[Stored data]
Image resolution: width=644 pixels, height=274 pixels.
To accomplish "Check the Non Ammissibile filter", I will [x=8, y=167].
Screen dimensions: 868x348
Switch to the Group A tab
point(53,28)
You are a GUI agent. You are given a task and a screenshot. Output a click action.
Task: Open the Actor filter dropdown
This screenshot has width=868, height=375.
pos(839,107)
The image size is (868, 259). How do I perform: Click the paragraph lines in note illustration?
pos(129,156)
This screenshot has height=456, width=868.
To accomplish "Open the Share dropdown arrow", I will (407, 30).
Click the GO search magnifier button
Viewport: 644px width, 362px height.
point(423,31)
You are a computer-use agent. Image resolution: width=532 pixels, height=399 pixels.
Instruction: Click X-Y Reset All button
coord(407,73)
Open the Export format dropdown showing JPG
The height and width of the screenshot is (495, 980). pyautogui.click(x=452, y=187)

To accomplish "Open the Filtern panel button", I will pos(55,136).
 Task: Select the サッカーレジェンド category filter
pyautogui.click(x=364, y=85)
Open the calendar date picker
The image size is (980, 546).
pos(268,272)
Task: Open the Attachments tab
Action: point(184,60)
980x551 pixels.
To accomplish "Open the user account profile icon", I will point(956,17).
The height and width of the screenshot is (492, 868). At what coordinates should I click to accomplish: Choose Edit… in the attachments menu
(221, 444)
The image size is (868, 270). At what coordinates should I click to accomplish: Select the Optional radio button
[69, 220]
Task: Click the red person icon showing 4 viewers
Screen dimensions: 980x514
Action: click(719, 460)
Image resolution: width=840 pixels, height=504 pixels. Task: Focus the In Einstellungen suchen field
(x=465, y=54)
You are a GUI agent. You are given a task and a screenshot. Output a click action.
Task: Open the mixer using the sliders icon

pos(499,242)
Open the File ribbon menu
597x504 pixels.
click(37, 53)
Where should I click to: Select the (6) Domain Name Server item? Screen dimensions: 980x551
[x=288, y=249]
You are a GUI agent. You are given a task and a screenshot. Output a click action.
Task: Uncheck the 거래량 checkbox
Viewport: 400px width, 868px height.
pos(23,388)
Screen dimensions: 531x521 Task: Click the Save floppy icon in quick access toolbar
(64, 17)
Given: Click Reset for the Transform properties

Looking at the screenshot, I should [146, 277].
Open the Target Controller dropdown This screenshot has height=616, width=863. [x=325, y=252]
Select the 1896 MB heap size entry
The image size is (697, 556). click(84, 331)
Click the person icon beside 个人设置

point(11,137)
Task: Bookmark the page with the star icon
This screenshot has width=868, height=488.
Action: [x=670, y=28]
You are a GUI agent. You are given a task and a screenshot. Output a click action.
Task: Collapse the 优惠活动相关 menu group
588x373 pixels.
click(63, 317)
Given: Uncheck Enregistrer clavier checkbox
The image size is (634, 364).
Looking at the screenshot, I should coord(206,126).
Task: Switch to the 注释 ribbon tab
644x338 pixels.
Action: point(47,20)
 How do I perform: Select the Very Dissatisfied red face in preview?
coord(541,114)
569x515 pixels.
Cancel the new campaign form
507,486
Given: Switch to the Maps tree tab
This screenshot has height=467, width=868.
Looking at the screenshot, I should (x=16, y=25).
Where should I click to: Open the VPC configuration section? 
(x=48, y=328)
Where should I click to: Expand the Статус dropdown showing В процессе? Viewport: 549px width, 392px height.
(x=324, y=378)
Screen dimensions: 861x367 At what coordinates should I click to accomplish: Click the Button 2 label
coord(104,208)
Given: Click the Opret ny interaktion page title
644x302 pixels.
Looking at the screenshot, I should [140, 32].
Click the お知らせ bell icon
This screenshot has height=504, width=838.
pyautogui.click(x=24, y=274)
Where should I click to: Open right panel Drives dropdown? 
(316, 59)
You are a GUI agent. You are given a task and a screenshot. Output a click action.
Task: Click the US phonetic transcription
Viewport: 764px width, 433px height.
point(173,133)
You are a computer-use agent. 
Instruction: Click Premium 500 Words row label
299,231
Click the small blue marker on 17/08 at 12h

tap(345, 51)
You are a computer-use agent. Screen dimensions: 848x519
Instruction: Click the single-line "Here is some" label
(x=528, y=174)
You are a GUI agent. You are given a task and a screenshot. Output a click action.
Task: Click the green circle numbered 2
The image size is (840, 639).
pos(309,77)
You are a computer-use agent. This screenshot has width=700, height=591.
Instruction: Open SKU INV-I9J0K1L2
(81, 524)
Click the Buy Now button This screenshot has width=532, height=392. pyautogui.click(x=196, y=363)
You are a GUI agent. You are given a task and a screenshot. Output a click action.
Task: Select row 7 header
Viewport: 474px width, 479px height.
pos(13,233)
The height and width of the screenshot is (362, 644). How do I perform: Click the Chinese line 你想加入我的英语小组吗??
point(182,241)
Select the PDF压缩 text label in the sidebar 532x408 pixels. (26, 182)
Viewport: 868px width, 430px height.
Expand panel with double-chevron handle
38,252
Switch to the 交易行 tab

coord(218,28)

# [TASK OBJECTIVE]
Copy all of the entries above exactly as shown.

# [EXERCISE OUTPUT]
Image resolution: width=644 pixels, height=274 pixels.
To accomplish "Check the Non Ammissibile filter", I will [x=8, y=167].
Screen dimensions: 868x348
Switch to the Group A tab
point(53,28)
You are a GUI agent. You are given a task and a screenshot. Output a click action.
Task: Open the Actor filter dropdown
This screenshot has width=868, height=375.
pos(839,107)
The image size is (868, 259). How do I perform: Click the paragraph lines in note illustration?
pos(129,156)
This screenshot has height=456, width=868.
To accomplish "Open the Share dropdown arrow", I will (407, 30).
Click the GO search magnifier button
Viewport: 644px width, 362px height.
point(423,31)
You are a computer-use agent. Image resolution: width=532 pixels, height=399 pixels.
Instruction: Click X-Y Reset All button
coord(407,73)
Open the Export format dropdown showing JPG
The height and width of the screenshot is (495, 980). pyautogui.click(x=452, y=187)

To accomplish "Open the Filtern panel button", I will pos(55,136).
 Task: Select the サッカーレジェンド category filter
pyautogui.click(x=364, y=85)
Open the calendar date picker
The image size is (980, 546).
pos(268,272)
Task: Open the Attachments tab
Action: point(184,60)
980x551 pixels.
To accomplish "Open the user account profile icon", I will point(956,17).
The height and width of the screenshot is (492, 868). At what coordinates should I click to accomplish: Choose Edit… in the attachments menu
(221, 444)
The image size is (868, 270). At what coordinates should I click to accomplish: Select the Optional radio button
[69, 220]
Task: Click the red person icon showing 4 viewers
Screen dimensions: 980x514
Action: click(719, 460)
Image resolution: width=840 pixels, height=504 pixels. Task: Focus the In Einstellungen suchen field
(x=465, y=54)
You are a GUI agent. You are given a task and a screenshot. Output a click action.
Task: Open the mixer using the sliders icon

pos(499,242)
Open the File ribbon menu
597x504 pixels.
click(37, 53)
Where should I click to: Select the (6) Domain Name Server item? Screen dimensions: 980x551
[x=288, y=249]
You are a GUI agent. You are given a task and a screenshot. Output a click action.
Task: Uncheck the 거래량 checkbox
Viewport: 400px width, 868px height.
pos(23,388)
Screen dimensions: 531x521 Task: Click the Save floppy icon in quick access toolbar
(64, 17)
Given: Click Reset for the Transform properties

Looking at the screenshot, I should [146, 277].
Open the Target Controller dropdown This screenshot has height=616, width=863. [x=325, y=252]
Select the 1896 MB heap size entry
The image size is (697, 556). click(84, 331)
Click the person icon beside 个人设置

point(11,137)
Task: Bookmark the page with the star icon
This screenshot has width=868, height=488.
Action: [x=670, y=28]
You are a GUI agent. You are given a task and a screenshot. Output a click action.
Task: Collapse the 优惠活动相关 menu group
588x373 pixels.
click(63, 317)
Given: Uncheck Enregistrer clavier checkbox
The image size is (634, 364).
Looking at the screenshot, I should coord(206,126).
Task: Switch to the 注释 ribbon tab
644x338 pixels.
Action: point(47,20)
 How do I perform: Select the Very Dissatisfied red face in preview?
coord(541,114)
569x515 pixels.
Cancel the new campaign form
507,486
Given: Switch to the Maps tree tab
This screenshot has height=467, width=868.
Looking at the screenshot, I should (x=16, y=25).
Where should I click to: Open the VPC configuration section? 
(x=48, y=328)
Where should I click to: Expand the Статус dropdown showing В процессе? Viewport: 549px width, 392px height.
(x=324, y=378)
Screen dimensions: 861x367 At what coordinates should I click to accomplish: Click the Button 2 label
coord(104,208)
Given: Click the Opret ny interaktion page title
644x302 pixels.
Looking at the screenshot, I should [140, 32].
Click the お知らせ bell icon
This screenshot has height=504, width=838.
pyautogui.click(x=24, y=274)
Where should I click to: Open right panel Drives dropdown? 
(316, 59)
You are a GUI agent. You are given a task and a screenshot. Output a click action.
Task: Click the US phonetic transcription
Viewport: 764px width, 433px height.
point(173,133)
You are a computer-use agent. 
Instruction: Click Premium 500 Words row label
299,231
Click the small blue marker on 17/08 at 12h

tap(345, 51)
You are a computer-use agent. Screen dimensions: 848x519
Instruction: Click the single-line "Here is some" label
(x=528, y=174)
You are a GUI agent. You are given a task and a screenshot. Output a click action.
Task: Click the green circle numbered 2
The image size is (840, 639).
pos(309,77)
You are a computer-use agent. This screenshot has width=700, height=591.
Instruction: Open SKU INV-I9J0K1L2
(81, 524)
Click the Buy Now button This screenshot has width=532, height=392. pyautogui.click(x=196, y=363)
You are a GUI agent. You are given a task and a screenshot. Output a click action.
Task: Select row 7 header
Viewport: 474px width, 479px height.
pos(13,233)
The height and width of the screenshot is (362, 644). How do I perform: Click the Chinese line 你想加入我的英语小组吗??
point(182,241)
Select the PDF压缩 text label in the sidebar 532x408 pixels. (26, 182)
Viewport: 868px width, 430px height.
Expand panel with double-chevron handle
38,252
Switch to the 交易行 tab

coord(218,28)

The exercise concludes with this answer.